I am trying to parallelize a simple function (doTheTransit
in the MWE below). I have opened Julia in the terminal with -p 6
since I have a 6-Core processor.
Explanation of my MWE:
With the function createNecessary
I am constructing a vector of tuples, each tuple consists of a dictionary and a vector of indexes. In the function doTheTransit
I have an input parameter state and a tuple. Generally I want to compute a successor state to the input state. Here every element has a specific function, therefore a specific successor element, and the ith’s successor element is determined by certain elements in the existing state, these certain elements are idx
in the function createNecessary
. The dictionary created in the function createNecessary
are all the possible combinations of idx
(keys) and a successor element to the ith element (value).
I now want to use map to iterate over the vector of tuples and create the successor state by computing each successor element separately, with doTheTransit
.
This task seems perfect for parallelizing it, but using pmap
I have a lot more allocations and need a lot more time than using non-parallel map
. I have also included Folds.map
and ThreadsX.map
since these are also suppose to parallelize the given task, both need a lot less time compared to pmap
but are no faster than map
.
I am very surprised by this outcome, since I would have liked to reduce the runtime of my functions by parallelizing this computation.
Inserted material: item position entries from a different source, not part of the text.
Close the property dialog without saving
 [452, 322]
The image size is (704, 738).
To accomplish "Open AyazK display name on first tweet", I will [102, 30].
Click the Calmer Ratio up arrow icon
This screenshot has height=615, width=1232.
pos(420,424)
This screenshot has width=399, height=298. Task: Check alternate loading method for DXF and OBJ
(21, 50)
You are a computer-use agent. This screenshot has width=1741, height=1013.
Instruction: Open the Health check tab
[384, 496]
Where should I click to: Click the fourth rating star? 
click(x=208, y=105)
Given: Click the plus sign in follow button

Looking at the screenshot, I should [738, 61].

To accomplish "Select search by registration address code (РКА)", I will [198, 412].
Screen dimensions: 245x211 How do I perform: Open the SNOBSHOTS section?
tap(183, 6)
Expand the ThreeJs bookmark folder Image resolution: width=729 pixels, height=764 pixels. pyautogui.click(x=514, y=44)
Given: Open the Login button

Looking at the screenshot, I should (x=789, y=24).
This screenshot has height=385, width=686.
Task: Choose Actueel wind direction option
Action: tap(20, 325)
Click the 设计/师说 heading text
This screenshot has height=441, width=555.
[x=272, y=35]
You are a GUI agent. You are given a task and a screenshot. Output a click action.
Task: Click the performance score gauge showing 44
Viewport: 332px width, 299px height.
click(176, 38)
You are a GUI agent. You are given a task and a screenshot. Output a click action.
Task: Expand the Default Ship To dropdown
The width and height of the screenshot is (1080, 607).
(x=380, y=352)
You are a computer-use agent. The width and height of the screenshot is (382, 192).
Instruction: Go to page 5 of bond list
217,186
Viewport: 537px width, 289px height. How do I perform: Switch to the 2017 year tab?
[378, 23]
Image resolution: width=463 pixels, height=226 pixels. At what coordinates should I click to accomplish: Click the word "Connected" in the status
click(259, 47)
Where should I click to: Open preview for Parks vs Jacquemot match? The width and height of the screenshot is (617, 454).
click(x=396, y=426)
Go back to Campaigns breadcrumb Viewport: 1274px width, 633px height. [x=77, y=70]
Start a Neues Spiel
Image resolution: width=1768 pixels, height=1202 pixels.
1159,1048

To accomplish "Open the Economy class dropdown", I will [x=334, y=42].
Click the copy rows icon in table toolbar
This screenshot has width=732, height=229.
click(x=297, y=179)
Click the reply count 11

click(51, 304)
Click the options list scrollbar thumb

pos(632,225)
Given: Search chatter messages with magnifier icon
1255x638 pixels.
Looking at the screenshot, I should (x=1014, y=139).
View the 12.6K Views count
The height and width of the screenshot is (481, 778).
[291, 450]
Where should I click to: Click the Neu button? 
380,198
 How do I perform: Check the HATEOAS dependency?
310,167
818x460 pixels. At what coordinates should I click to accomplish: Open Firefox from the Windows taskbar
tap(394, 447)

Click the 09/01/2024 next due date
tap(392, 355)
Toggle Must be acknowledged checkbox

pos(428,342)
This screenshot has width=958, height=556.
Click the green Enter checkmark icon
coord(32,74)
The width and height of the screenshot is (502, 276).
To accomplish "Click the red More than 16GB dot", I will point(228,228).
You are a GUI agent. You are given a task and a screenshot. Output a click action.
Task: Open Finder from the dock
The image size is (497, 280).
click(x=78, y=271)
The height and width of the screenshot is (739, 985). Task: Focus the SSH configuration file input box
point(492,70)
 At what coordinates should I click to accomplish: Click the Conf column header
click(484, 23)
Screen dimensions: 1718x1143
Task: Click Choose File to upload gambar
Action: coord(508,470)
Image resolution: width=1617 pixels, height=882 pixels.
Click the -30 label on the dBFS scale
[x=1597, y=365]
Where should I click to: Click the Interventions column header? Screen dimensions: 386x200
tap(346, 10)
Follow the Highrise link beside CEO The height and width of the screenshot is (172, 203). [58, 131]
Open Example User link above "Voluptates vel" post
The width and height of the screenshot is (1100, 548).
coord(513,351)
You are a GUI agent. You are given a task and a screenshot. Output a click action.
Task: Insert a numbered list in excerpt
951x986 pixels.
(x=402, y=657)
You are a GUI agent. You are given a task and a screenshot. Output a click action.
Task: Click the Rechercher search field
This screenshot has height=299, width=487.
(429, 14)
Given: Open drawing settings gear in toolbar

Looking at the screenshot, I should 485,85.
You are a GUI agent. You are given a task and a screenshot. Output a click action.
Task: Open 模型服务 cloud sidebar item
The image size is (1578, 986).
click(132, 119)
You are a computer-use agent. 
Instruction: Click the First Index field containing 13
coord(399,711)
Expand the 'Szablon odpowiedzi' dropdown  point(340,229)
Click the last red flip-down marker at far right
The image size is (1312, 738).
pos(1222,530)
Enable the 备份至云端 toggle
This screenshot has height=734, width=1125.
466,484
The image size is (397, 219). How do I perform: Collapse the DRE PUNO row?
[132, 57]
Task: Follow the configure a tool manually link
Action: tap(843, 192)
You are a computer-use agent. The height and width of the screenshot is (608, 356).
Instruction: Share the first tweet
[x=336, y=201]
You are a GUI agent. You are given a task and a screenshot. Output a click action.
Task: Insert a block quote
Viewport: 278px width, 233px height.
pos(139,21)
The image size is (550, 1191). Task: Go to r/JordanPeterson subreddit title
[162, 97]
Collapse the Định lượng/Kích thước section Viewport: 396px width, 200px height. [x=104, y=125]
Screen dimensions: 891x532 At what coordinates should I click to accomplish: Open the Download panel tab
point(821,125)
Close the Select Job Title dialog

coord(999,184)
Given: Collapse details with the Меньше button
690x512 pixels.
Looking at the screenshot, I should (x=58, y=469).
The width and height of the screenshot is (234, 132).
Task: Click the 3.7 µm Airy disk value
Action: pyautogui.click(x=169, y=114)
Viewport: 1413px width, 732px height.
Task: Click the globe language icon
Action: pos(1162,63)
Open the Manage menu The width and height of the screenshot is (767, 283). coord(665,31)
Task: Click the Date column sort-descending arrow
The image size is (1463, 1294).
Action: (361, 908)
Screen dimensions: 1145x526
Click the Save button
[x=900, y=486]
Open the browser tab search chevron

Am I doing something wrong?
Or why does the runtime increase?
using Distributed, Folds, ThreadsX
@everywhere function createNecessary(n)
vectorOfTuple = Vector{Tuple{Dict{Vector{Int64}, Int64}, Vector{Int}}}(undef, n)
randi = rand(1:(n-1), n)
for i in 1:n
dicti = Dict{Vector{Int64}, Int64}()
idx = rand(1:n, randi[i])
for j in 0:((1<<randi[i])-1)
dicti[digits(j, base=2, pad= randi[i])] = rand(0:1)
end
vectorOfTuple[i] = (dicti,idx)
end
return vectorOfTuple
end
@everywhere function doAllTransitions(funcis, state)
println("Map:")
@time map(fun -> doTheTransit(fun, state), funcis)
println("Pmap:")
@time pmap(fun -> doTheTransit(fun, state), funcis)
println("Folds.map:")
@time Folds.map(fun -> doTheTransit(fun, state), funcis)
println("ThreadsX.map:")
@time ThreadsX.map(fun -> doTheTransit(fun, state), funcis)
end
@everywhere function doTheTransit(func, state)
tempi = state[func[2]]
return func[1][tempi]
end
doAllTransitions(createNecessary(25), rand(0:1, 25))
The @time
results were the following:
Map:
0.000758 seconds (26 allocations: 4.031 KiB)
Pmap:
810.314207 seconds (46.93 M allocations: 11.876 GiB, 27.62% gc time, 0.01% compilation time)
Folds.map:
0.076025 seconds (5.96 k allocations: 338.998 KiB, 81.34% compilation time)
ThreadsX.map:
0.090041 seconds (7.45 k allocations: 413.728 KiB, 97.14% compilation time)